The paper states: “Widespread industry marketing practices that promote the retirement village product as being the same or equivalent to a residential housing purchase, are resulting in consumer misunderstanding.”
“This misunderstanding can lead to significant consumer detriment and operates to undermine consumer confidence in the retirement village product.
“The significant fees and charges which are payable at the end of their residency can come as a shock to those who regard the transaction as similar to a housing purchase. This can cause significant consumer distress and dissatisfaction with the retirement village product.”
The paper states that it is difficult for consumers to determine the likely overall cost of moving into a retirement village, in particular how the deferred management (also known as exit or departure) fee will apply.
“The deferred management fee (DMF) model is both unusual and complex. Both of these features impede consumers’ ability to understand the model. A significant number of consumers therefore struggle to understand this price structure and its defining fee, the DMF.
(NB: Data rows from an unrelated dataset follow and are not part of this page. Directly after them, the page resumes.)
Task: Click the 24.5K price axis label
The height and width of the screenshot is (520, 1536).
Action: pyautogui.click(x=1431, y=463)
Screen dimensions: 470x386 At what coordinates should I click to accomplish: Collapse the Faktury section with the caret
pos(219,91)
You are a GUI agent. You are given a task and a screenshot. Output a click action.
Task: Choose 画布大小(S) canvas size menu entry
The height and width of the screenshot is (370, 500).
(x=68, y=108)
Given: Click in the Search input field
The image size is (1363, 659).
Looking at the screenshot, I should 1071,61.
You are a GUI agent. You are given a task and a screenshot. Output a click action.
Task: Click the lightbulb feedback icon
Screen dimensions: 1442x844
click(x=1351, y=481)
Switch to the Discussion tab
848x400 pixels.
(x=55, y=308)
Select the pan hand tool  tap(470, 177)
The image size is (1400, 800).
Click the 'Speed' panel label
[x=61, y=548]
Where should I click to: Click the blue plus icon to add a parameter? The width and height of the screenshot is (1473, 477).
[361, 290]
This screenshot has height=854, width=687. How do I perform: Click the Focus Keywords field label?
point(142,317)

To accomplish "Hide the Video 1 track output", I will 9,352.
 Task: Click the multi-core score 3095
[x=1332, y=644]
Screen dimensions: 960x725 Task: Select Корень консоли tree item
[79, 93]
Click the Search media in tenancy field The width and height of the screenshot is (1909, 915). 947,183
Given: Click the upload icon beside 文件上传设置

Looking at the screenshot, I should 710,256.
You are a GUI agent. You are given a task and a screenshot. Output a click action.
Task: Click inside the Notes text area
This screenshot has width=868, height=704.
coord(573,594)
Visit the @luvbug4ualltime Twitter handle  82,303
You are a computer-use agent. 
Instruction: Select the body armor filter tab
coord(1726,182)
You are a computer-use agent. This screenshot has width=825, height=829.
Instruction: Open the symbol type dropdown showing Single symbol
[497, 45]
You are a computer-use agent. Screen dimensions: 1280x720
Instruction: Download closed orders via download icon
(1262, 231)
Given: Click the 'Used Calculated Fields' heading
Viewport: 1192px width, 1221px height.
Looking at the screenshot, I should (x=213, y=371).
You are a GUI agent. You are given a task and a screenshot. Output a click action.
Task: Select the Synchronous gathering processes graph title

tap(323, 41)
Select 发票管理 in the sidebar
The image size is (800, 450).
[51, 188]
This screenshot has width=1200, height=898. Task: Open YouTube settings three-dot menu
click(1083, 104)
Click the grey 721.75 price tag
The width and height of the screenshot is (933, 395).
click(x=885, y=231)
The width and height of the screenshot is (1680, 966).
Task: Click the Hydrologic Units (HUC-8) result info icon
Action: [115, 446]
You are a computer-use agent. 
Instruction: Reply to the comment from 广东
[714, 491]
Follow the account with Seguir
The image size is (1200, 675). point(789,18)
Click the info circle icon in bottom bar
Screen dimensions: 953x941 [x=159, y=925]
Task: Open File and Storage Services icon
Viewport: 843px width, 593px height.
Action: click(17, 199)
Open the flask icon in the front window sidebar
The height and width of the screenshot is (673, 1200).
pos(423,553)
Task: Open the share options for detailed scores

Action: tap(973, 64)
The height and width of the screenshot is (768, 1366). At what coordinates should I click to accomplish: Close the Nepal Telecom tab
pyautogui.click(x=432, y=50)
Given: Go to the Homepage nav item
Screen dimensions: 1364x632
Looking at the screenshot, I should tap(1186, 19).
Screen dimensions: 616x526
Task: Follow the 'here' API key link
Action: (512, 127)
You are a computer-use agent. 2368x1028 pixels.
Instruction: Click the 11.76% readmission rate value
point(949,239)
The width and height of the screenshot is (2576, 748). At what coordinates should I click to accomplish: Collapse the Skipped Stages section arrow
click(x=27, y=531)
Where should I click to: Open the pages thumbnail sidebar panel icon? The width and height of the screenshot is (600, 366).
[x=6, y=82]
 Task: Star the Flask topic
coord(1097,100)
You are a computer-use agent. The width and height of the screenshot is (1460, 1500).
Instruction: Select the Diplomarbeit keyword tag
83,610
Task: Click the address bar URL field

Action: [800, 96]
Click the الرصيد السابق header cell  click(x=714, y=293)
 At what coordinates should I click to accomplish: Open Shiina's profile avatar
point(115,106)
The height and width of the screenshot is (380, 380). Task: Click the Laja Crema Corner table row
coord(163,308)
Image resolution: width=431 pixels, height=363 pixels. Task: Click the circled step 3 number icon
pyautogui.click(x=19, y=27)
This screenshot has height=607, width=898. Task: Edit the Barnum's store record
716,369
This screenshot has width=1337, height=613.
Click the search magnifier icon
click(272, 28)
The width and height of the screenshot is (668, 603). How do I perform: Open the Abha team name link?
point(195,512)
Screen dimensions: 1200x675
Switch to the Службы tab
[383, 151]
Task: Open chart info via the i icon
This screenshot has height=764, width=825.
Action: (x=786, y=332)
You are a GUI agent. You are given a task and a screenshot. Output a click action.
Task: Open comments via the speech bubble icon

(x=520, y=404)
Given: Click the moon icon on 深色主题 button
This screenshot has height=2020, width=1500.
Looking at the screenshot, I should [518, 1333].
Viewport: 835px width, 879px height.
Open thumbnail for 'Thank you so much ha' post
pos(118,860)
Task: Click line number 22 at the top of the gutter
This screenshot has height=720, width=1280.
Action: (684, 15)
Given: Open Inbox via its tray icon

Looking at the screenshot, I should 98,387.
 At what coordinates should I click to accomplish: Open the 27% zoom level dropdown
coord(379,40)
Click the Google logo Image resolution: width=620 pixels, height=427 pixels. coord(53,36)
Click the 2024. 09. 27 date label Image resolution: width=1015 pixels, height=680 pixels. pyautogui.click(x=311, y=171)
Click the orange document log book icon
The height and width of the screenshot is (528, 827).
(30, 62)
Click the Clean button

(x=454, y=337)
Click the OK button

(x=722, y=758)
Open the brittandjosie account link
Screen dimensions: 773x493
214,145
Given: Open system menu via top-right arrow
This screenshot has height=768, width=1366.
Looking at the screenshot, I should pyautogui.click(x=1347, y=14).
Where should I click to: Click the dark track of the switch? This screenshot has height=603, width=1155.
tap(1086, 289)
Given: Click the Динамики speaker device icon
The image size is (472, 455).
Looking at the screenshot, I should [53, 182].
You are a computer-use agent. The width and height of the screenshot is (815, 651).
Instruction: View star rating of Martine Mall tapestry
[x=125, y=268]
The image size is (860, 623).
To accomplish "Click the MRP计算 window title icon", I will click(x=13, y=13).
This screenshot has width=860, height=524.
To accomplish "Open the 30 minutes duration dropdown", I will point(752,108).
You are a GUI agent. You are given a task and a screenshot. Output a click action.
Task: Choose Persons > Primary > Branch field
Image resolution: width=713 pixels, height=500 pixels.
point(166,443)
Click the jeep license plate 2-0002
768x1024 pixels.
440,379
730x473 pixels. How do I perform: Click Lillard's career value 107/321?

“Further, as there is no equivalent in general housing to the DMF, its purpose and meaning is also unclear to consumers and those outside of the industry itself.”
Given this, the paper proposes a number of options to improve transparency.
One option is that advertisements and promotional material would be required to state two prices, the upfront payment for the unit with a DMF payable on exit and the upfront payment for the unit without a DMF payable on exit.
Retirement village calculator can help consumers
In 2017, Macquarie University introduced a retirement village calculator to help residents compare the likely cost of different retirement villages.
The calculator was developed by Dr Tim Kyng, from Macquarie University, after a frustrating experience when endeavouring to assist his mother in choosing between retirement villages.
“It is important that consumers are able to compare the cost of retirement housing, as well as the facilities and the social environment,” Dr Kyng said.
“To help comparison shopping, consumers should be able to get key cost information in clear language, when they are first looking around. Some retirement villages are withholding key cost information or only giving it in complex documents.
“As an expert in complex financial products, I didn’t expect to struggle to analyse retirement village contracts. I found great variation in the entry fees, ongoing fees and particularly the “deferred management fees” or exit fees across the retirement village industry.”
By Mark Skelsey, News Editor at Downsizing.com.au - email Mark at [email protected]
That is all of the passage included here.